“unhackable” T-mobile Austria stores database credentials to in their GitHub - DyslexicAtheist
https://translate.google.com/translate?sl=de&tl=en&js=y&prev=_t&hl=en&ie=UTF-8&u=https%3A%2F%2Fwww.golem.de%2Fnews%2Ft-mobile-oesterreich-klartextpasswoerter-und-amazing-security-bei-t-mobile-at-1804-133713.html&edit-text=
======
DyslexicAtheist
original article is in German: [https://www.golem.de/news/t-mobile-
oesterreich-klartextpassw...](https://www.golem.de/news/t-mobile-oesterreich-
klartextpasswoerter-und-amazing-security-bei-t-mobile-at-1804-133713.html)

The original thread has interesting lessons in how not to engage with angry
customers on social media. I've seen such attitude more often in
Austrian/German companies since if you do this in the US it often costs you
the job. In Germany they often joke about "Servicewüste Deutschland" which
translates to service-desert Germany (e.g. German-speaking countries consumers
know their service is usually terrible compared to other places).

The statement from Käthe is even more surreal considering the latest news
linked above.

Funny that if you're at the heart of a security PR disaster you almost
certainly find yourself at the receiving end of a free penetration test
conducted by the public. (... so maybe it was all planned and they just didn't
want to spend any money on security, LOL.)

T-mobile is not an isolated cases in the mobile operator space!

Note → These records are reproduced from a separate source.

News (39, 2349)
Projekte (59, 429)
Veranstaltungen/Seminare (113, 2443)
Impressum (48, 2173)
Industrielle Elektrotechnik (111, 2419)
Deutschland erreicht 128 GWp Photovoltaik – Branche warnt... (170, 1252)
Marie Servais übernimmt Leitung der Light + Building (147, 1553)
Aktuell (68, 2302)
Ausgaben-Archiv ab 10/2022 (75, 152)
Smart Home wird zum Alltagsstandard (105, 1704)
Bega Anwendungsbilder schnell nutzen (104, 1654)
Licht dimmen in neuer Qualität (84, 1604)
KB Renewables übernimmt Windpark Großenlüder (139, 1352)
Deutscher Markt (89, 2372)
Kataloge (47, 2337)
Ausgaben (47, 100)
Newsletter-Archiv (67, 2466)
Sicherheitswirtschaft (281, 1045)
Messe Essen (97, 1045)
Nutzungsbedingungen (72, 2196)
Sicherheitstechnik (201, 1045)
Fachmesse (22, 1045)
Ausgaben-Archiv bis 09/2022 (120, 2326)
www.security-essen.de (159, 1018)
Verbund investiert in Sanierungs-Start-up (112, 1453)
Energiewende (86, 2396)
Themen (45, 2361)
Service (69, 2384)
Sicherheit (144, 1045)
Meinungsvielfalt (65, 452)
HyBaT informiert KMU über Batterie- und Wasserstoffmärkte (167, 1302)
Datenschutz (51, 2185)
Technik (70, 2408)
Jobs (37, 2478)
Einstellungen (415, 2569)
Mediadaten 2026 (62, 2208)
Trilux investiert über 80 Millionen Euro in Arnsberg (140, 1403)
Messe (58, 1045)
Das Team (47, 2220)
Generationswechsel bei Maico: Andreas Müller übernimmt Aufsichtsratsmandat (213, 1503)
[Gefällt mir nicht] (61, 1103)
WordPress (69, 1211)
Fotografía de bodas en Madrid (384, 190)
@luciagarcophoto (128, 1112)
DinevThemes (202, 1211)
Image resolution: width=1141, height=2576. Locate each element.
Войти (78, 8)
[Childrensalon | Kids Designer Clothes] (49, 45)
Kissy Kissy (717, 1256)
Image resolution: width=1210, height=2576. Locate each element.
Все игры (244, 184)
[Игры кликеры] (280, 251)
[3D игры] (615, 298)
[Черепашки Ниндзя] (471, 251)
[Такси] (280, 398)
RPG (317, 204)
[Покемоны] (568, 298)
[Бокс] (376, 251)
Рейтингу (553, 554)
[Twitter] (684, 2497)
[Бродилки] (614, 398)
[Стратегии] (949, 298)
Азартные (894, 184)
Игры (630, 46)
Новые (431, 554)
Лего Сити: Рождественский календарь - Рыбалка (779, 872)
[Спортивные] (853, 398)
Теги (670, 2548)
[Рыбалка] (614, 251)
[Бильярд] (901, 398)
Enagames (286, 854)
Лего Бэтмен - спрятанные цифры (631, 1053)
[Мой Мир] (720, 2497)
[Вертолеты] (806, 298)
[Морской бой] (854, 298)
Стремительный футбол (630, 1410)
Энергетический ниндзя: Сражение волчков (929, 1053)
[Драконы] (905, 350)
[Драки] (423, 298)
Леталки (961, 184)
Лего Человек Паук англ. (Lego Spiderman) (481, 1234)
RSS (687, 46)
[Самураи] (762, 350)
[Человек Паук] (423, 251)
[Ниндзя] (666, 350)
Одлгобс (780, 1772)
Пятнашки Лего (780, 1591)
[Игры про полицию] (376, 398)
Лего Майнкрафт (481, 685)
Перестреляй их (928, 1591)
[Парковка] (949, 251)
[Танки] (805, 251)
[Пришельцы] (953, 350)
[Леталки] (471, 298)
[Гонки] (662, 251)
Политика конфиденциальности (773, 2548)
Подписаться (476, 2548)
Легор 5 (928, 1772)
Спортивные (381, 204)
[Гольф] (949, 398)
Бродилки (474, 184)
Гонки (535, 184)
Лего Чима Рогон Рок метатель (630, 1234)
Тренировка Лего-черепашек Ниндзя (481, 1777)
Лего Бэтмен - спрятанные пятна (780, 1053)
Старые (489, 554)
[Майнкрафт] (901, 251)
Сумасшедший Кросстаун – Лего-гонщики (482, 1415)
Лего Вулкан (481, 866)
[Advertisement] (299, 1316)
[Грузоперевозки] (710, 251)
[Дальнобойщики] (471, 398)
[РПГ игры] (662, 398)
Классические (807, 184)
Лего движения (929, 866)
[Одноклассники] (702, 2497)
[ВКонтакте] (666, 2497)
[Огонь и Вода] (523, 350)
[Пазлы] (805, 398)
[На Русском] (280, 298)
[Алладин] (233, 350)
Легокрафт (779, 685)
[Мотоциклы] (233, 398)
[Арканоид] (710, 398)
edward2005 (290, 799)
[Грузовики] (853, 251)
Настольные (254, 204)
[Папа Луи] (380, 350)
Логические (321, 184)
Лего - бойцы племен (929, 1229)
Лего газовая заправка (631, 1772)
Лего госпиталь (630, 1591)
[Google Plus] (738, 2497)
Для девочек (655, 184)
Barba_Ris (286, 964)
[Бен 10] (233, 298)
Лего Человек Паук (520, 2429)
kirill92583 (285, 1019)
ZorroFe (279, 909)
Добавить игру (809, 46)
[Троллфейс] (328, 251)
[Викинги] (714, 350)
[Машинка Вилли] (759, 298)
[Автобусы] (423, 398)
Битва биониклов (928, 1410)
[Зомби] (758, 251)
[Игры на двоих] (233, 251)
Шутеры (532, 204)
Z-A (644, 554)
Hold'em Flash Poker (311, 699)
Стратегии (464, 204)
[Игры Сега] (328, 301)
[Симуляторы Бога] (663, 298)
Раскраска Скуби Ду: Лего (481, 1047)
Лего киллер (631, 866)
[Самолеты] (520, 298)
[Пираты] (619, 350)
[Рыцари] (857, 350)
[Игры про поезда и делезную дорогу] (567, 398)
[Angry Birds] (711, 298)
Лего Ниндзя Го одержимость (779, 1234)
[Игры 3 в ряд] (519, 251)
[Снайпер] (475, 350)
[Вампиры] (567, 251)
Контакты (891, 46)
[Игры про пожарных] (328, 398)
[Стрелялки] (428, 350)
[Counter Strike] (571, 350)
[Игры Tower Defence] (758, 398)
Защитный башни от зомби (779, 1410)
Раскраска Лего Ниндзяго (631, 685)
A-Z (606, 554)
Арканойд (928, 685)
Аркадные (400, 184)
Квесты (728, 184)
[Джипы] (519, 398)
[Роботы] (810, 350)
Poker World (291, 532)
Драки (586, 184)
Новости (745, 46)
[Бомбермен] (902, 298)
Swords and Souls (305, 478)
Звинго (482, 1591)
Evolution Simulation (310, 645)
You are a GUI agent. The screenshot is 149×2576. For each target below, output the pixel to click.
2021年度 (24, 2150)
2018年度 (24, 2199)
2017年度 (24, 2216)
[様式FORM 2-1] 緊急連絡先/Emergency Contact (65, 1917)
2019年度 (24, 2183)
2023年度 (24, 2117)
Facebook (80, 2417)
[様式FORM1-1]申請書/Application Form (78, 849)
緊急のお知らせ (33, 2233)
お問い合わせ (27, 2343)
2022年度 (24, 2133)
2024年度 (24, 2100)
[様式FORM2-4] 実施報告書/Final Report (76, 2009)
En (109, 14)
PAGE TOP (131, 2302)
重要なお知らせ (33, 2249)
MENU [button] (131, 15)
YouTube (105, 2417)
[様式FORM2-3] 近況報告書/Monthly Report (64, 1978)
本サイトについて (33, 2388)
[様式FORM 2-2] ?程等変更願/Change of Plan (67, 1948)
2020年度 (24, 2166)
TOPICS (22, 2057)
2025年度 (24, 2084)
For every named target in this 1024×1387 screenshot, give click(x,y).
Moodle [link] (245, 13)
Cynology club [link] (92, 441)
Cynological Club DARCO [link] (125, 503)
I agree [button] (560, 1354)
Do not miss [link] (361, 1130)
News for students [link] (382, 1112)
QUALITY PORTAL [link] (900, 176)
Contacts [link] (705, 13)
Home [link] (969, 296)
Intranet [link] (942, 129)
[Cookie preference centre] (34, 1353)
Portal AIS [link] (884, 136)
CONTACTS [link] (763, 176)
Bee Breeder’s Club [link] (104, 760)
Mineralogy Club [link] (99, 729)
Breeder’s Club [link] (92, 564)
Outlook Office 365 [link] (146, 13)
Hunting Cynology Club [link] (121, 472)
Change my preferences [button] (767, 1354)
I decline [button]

Sadly
customers don't know until it accidentally ends up being in the news ... What
makes it especially outrageous (e.g. that mobile operators neglecting security
is a bigger deal than e.g. Aldi website), because the operator who provides
the "the last mile" to the consumer for going online. So they enjoy more trust
than other sites.

elecom operators have in general by far worse security (and engineering)
knowhow than xyz random website. Hell, most crappy wordpress blogs have better
security than what VF/T-Mobile & Co serves their customers (and being better
is not even hard). Consumers think the Telecom operatos have very good
knowledge/experience to secure customer data. But they don't. They are just
integrating 3rd party products and so assume they don't need much specialist
know-how. Looks like they're only just waking up to reality.

The case w/ @TMobile shows nicely how firms often think they're "the best" \-
which is very easy when one doesn't have the ability to judge their own
competence/weakness. Classic #ImposterSyndrome.

I don't think blame should go to the social media team (although they are in
need of urgent training) but blame should go to the company's mismanagement of
their technology and fraudulent claims they make to their customers. Heads
should roll IMHO, but certainly not in the lower ranks.